12/09/2025
Should we instruct patients to adjust their blood pressure medications on their own?
Our physician have been discussing practices that could decrease the burden of patients having to take time off of work and other other obligations for clinic visits. The goal is to maximize patient convenience while keeping them safe and well-treated.
We have identified some clinical practices to aid this end that are supported by research. One of these is self-diagnosis of UTIs. The data shows that most adult patients are able to correctly identify when they have a UTI. They don't need to come in to provide a urine sample as the diagnosis is quite reliable based on their symptoms. So usually when an adult patient contacts us reporting UTI symptoms, we can simply prescribe an antibiotic.
In our physician journal club this week we reviewed a study on having patients track their blood pressures at home and then follow home instructions from their physician to increase blood pressure medications based on their measurements. In the study they increased their blood pressure medication without returning to the clinic for further discussion with their physician. The approach is appealing because home blood pressures can be more accurate than those at the clinic. Many patients have higher blood pressures at the clinic because they are nervous to be here.

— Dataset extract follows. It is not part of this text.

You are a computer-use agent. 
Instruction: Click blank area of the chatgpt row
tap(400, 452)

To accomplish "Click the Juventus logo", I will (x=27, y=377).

The study was performed in Spain and showed that blood pressure control was slightly better for patients who had home instructions compared to those had to return to the clinic for further instructions from their physician. However, the study also showed that low blood pressures, faints, and hospitalizations from medication issues were higher in the home-decision group.
We reflected that in our practice, we can communicate with ourpatients by phone, text, and email. We don't need to drag patients into the clinic for simple instructions. We concluded that with our easy communication, it is better to have direct communication about treatment changes than relying on pre-written algorithms. Treatment instruction without direct conversation can lead to confusion, dosing errors, and patient harm. Our communication does not have to happen with a clinic visit. It could happen with a phone call.
We do need to ensure that our patients have working blood pressure cuffs and know how to correctly check their blood pressure. (This could be done by practicing use of them in our office visits.) So we concluded- good on you, Spain! But we will continue to directly communicate with our patients for treatment changes.